- [Input for this task]
......
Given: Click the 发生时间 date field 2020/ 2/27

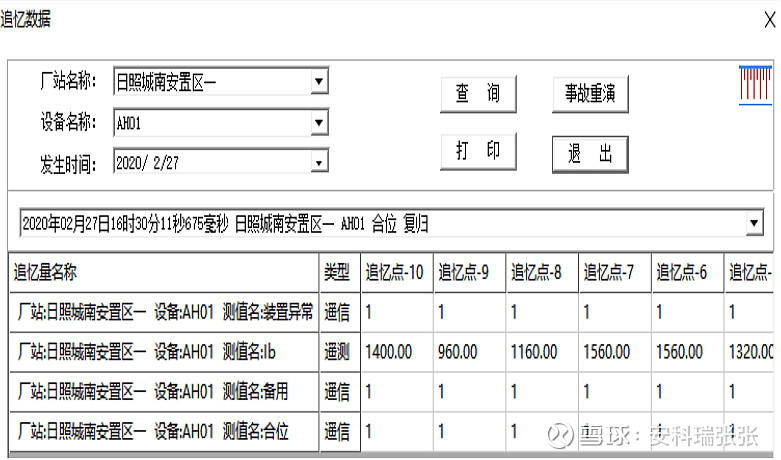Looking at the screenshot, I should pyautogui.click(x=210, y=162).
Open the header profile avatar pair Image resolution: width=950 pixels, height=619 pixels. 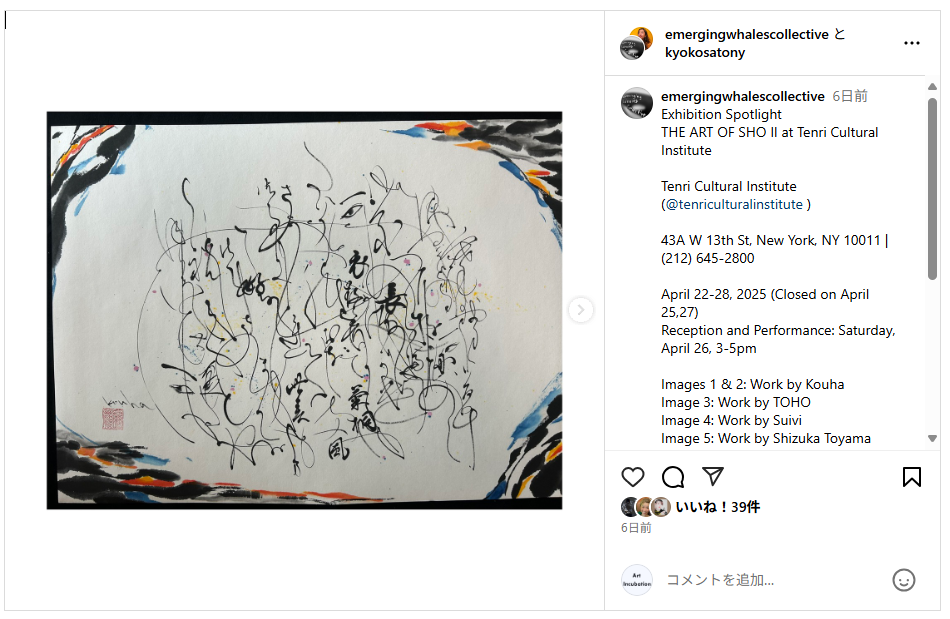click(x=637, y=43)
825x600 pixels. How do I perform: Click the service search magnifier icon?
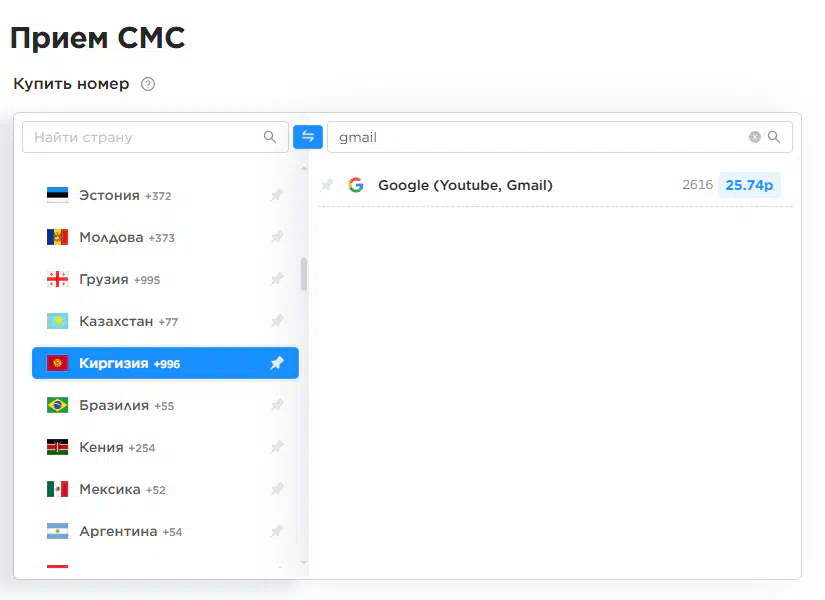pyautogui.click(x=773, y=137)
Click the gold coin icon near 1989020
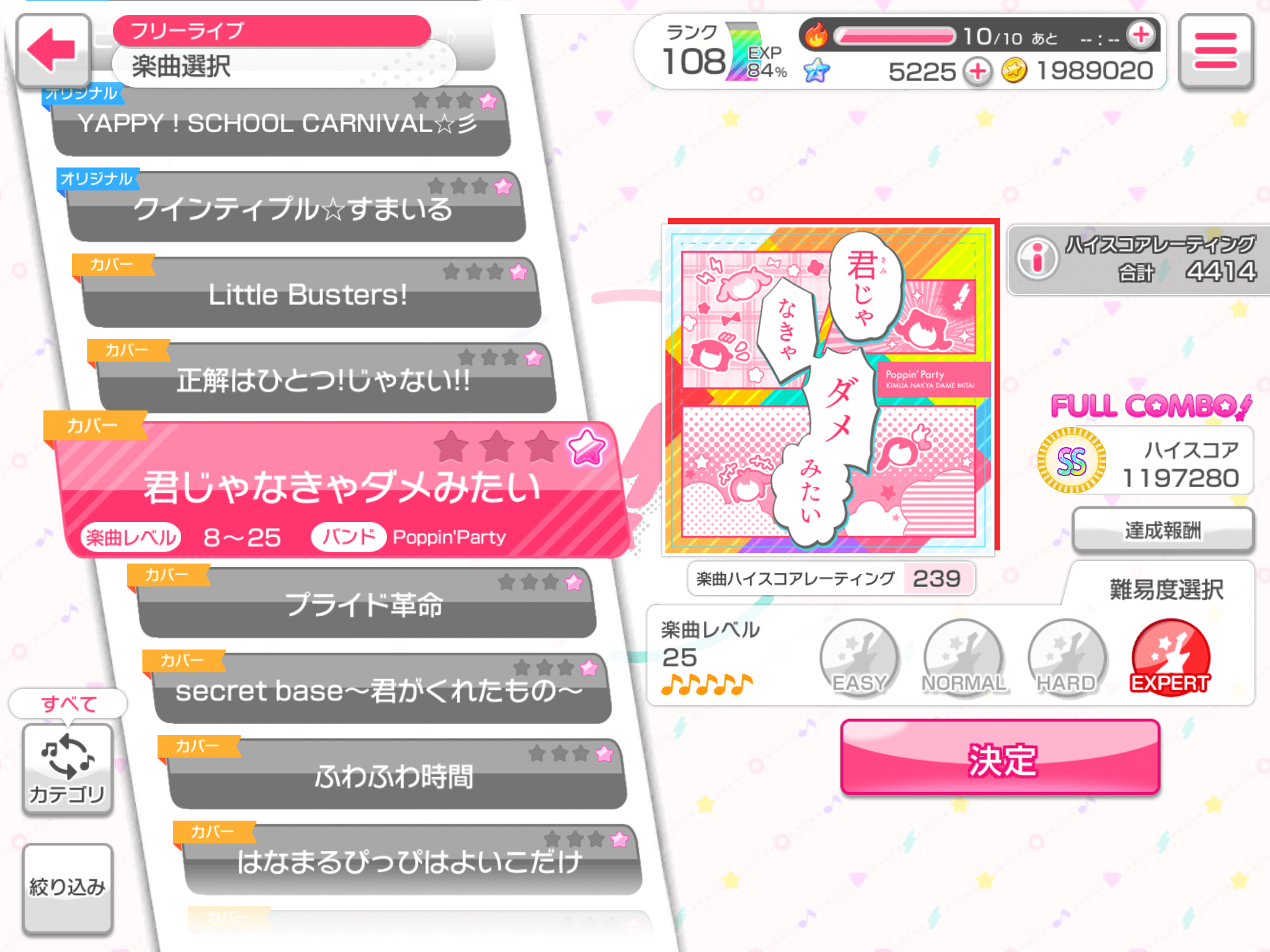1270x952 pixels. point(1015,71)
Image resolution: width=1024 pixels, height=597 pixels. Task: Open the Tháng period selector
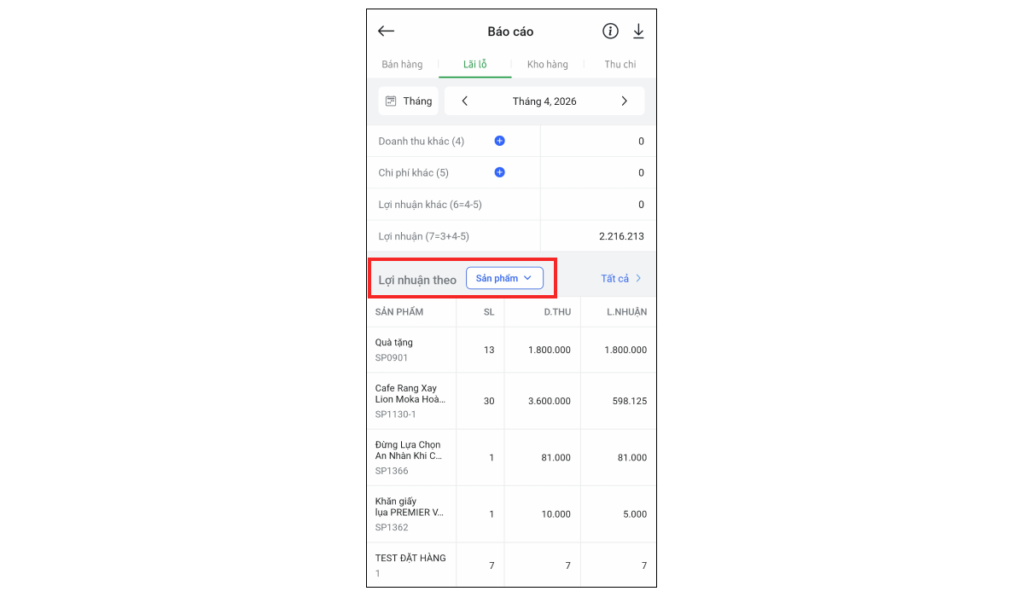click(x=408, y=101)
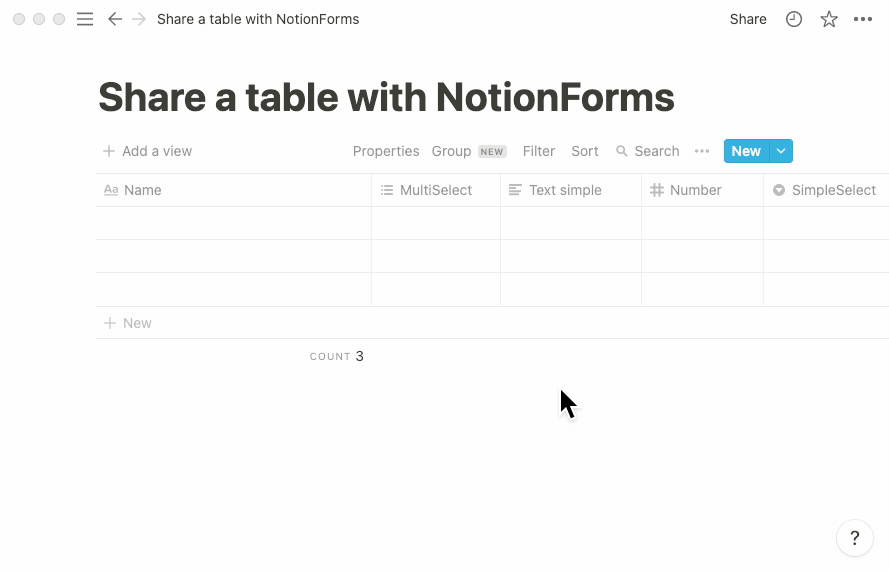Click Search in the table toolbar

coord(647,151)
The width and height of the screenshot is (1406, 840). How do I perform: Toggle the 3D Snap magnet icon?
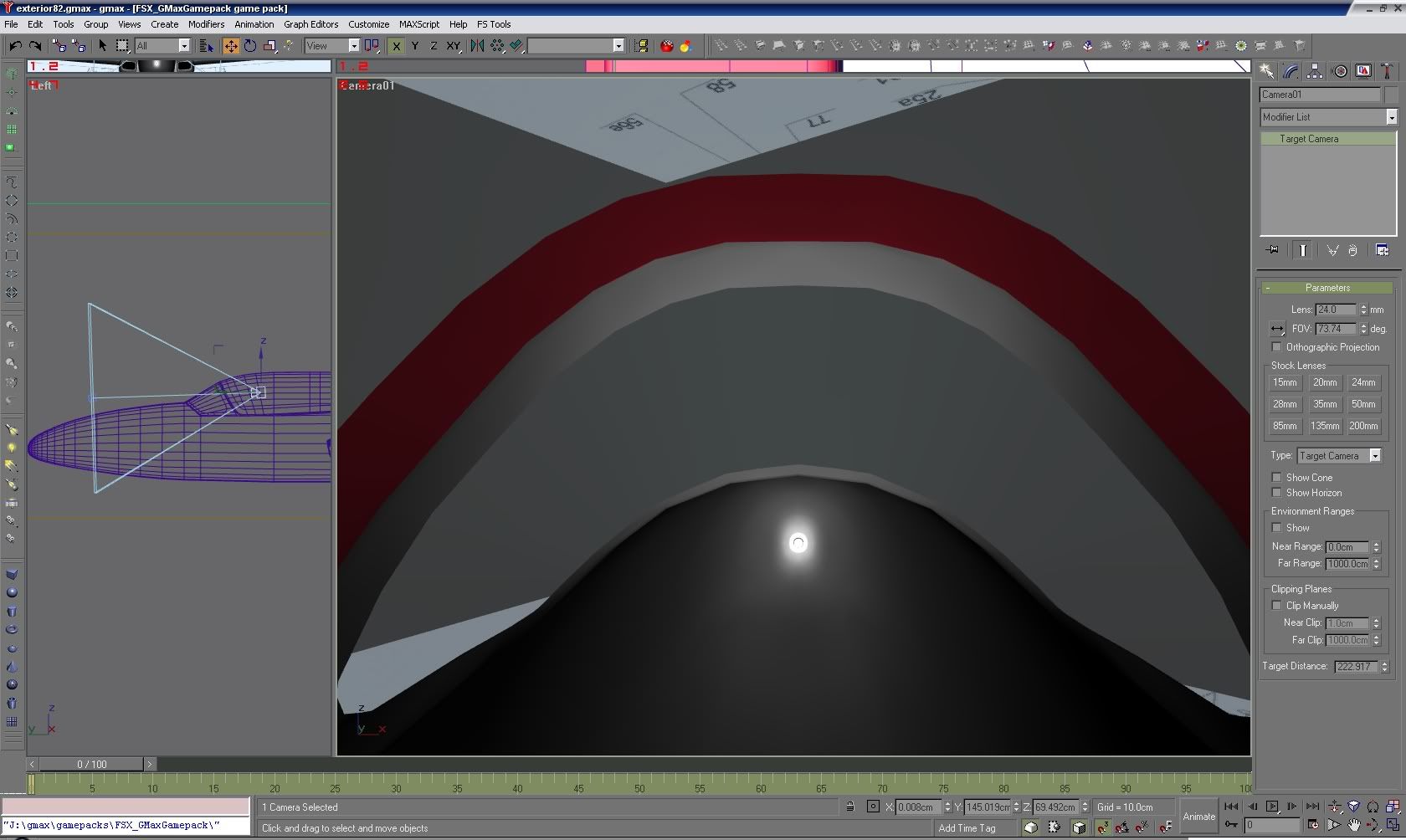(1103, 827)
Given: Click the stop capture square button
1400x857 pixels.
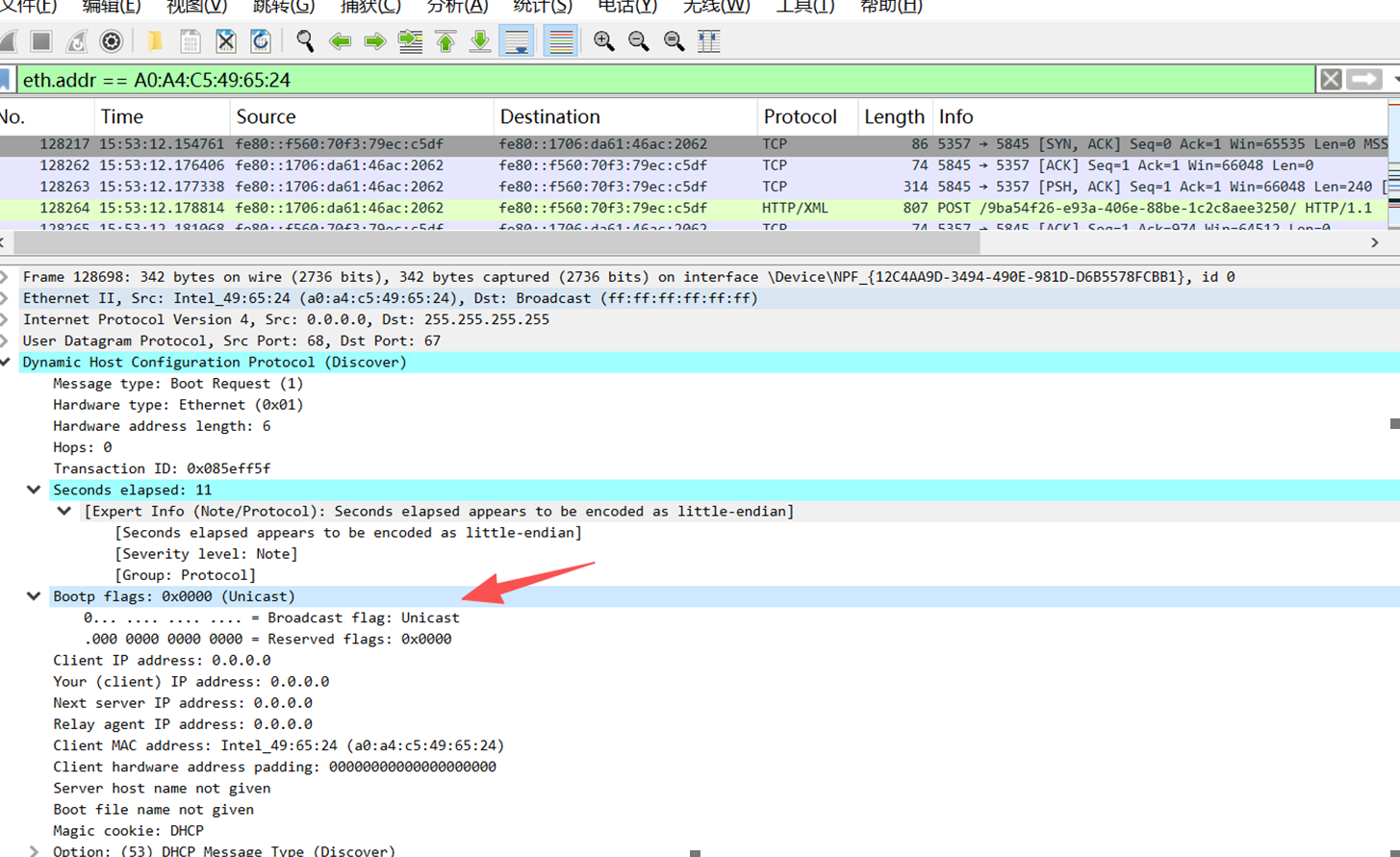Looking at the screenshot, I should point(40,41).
......
- [Task goal] In the listing above, transcribe exactly the lines from the line containing "Image resolution: width=1024" through the last one, both included, but not the pictures.

- [Written answer]
Image resolution: width=1024 pixels, height=597 pixels. Task: Open the Tháng period selector
click(x=408, y=101)
Click Search in the table toolbar

coord(647,151)
The width and height of the screenshot is (1406, 840). How do I perform: Toggle the 3D Snap magnet icon?
(1103, 827)
Given: Click the stop capture square button
1400x857 pixels.
Looking at the screenshot, I should point(40,41).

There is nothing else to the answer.